Bayerns Justizministerin will Besitzstrafbarkeit für Dopingmittel
13. Oktober 2009 | Von smo | Kategorie: 04 Standpunkte, 10 Unsere KommentareBayerns Justizministerin Merk fordert Gefängnisstrafen für unbelehrbar dopende Athleten. Nach FOCUS-Informationen will sie in der kommenden Legislaturperiode ein Anti-Doping-Gesetz durchsetzen.

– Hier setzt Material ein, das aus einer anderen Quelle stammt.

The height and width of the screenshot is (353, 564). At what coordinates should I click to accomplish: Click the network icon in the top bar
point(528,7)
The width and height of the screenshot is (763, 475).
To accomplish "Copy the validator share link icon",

„Mein Gesetzentwurf sieht – ebenso wie das geltende Recht für den Betrug – Strafen von einer Geldstrafe bis hin zu fünf Jahren Gefängnis vor, in besonders schweren Fällen sogar bis zu zehn Jahren“, sagte Merk (CSU) gegenüber FOCUS. Ein dopender Sportler müsse „auch im strafrechtlichen Sinn als das bezeichnet werden, was er ist: als Betrüger!“
http://www.focus.de/sport/doping/anti-doping-gesetz-merk-macht-ernst_aid_443816.html
Neben dem Problem des unangemessenen Strafmaßes, das Frau Merk fordert, sieht Sport-Transparency die Strafe für Besitz auch geringer Mengen Dopingmittel nicht als Königsweg und kommentiert:
Kluge Sportler besitzen kein Doping
So sehr ich Freu Merk grundsätzlich unterstütze, so wenig scheint sie mitzudenken: Sportler, besonders Topsportler, lassen dopen, werden als nie im Besitz von Mitteln sein und könnten von Merks angestrbten Gesetz nicht erreicht werden. Mit der indirekten Beweisführung ist der Sport auf dem genau richtigen Weg.